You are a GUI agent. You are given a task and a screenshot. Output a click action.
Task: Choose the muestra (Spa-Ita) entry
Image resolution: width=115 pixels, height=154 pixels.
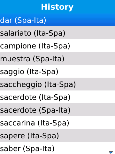pyautogui.click(x=58, y=58)
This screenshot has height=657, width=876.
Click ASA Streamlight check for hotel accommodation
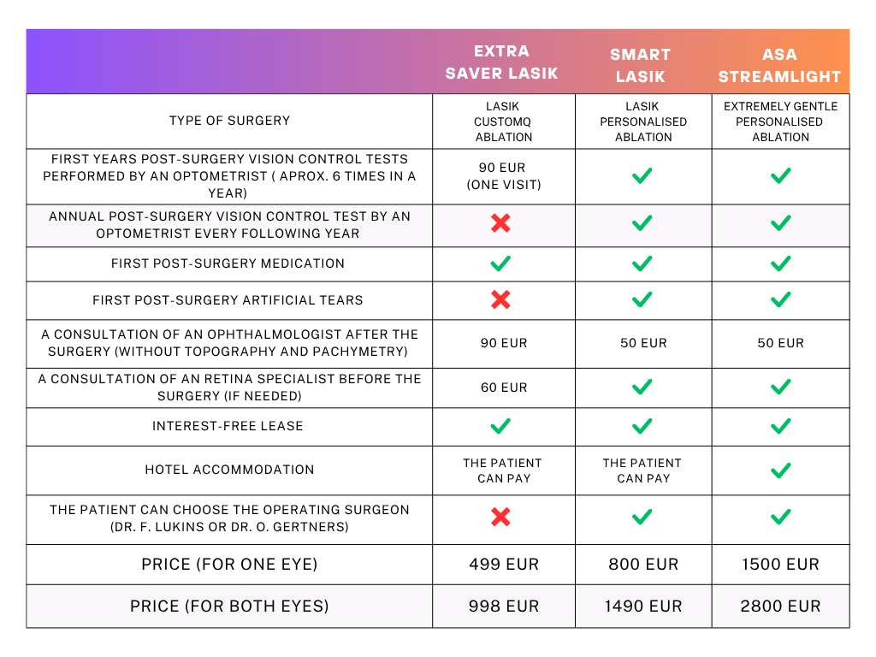780,470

*****

Rewrite all of the data above, requests included, adding 75 to each coordinate in the answers. Leave out the pictures.

You are a GUI agent. You are given a task and a screenshot. Output a click action.
Task: Choose the muestra (Spa-Ita) entry
Image resolution: width=115 pixels, height=154 pixels.
pyautogui.click(x=133, y=133)
This screenshot has height=657, width=876.
Click ASA Streamlight check for hotel accommodation
855,545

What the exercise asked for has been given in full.